## Activity
When you repeat the material, keep each line exact and omit the pictures.

──────────

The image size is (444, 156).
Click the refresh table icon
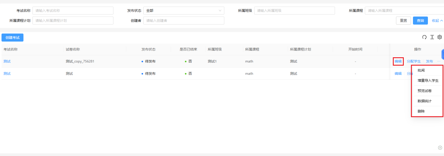(x=424, y=37)
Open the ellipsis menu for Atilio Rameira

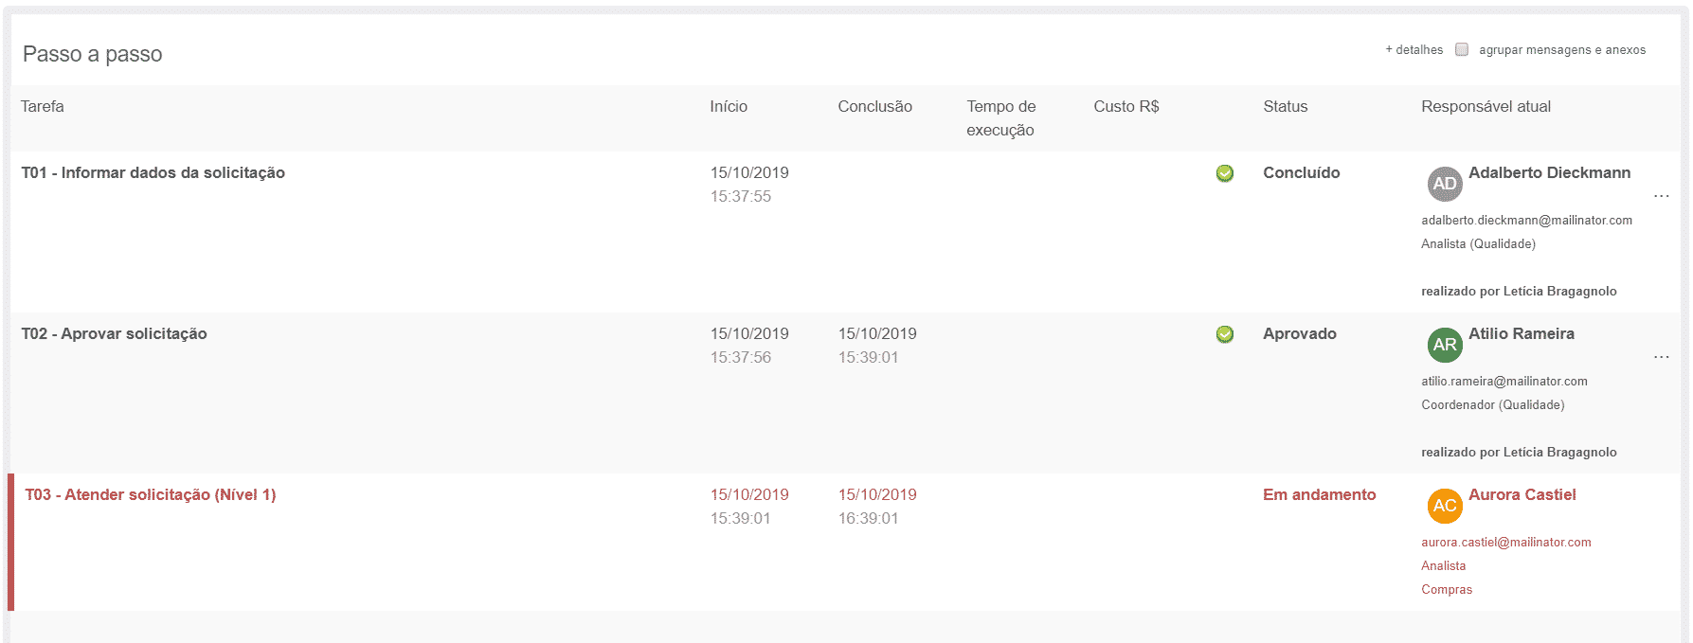pos(1661,357)
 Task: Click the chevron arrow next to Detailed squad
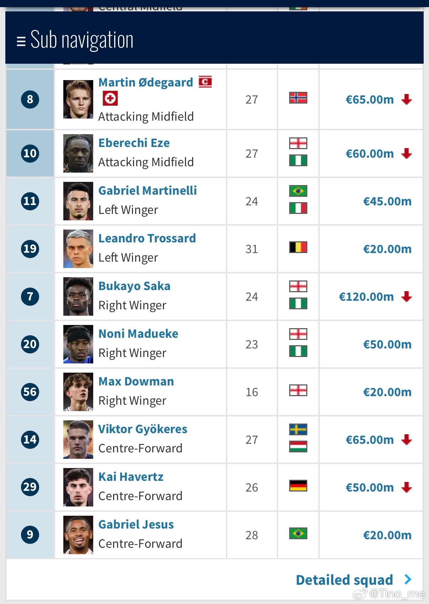(x=408, y=579)

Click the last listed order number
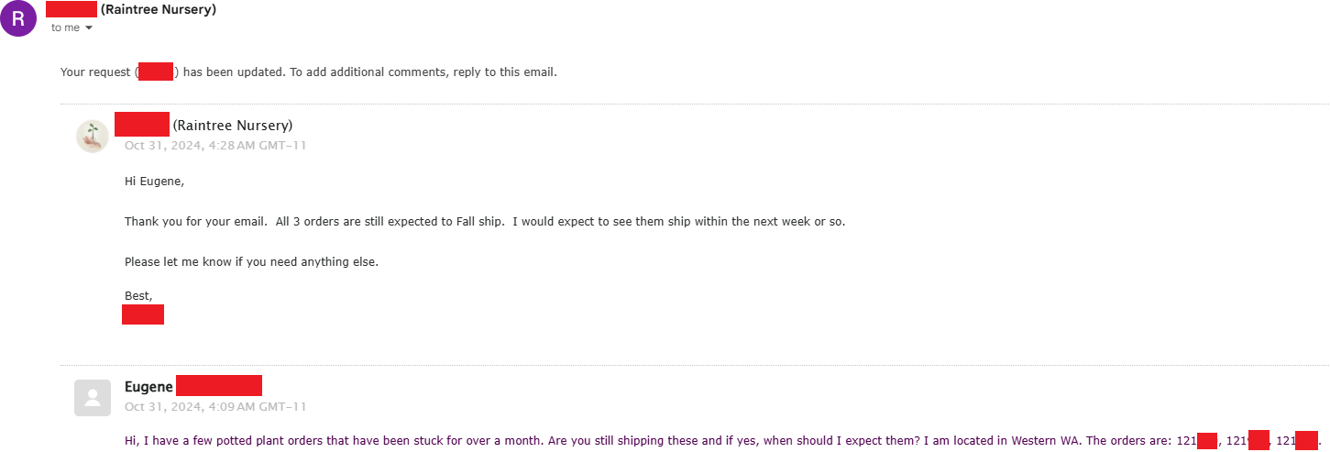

──────────

## Problem solution
The image size is (444, 156).
Click the refresh table icon
(x=424, y=37)
Open the ellipsis menu for Atilio Rameira

pos(1661,357)
 Task: Click the chevron arrow next to Detailed squad
(x=408, y=579)

Click the last listed order number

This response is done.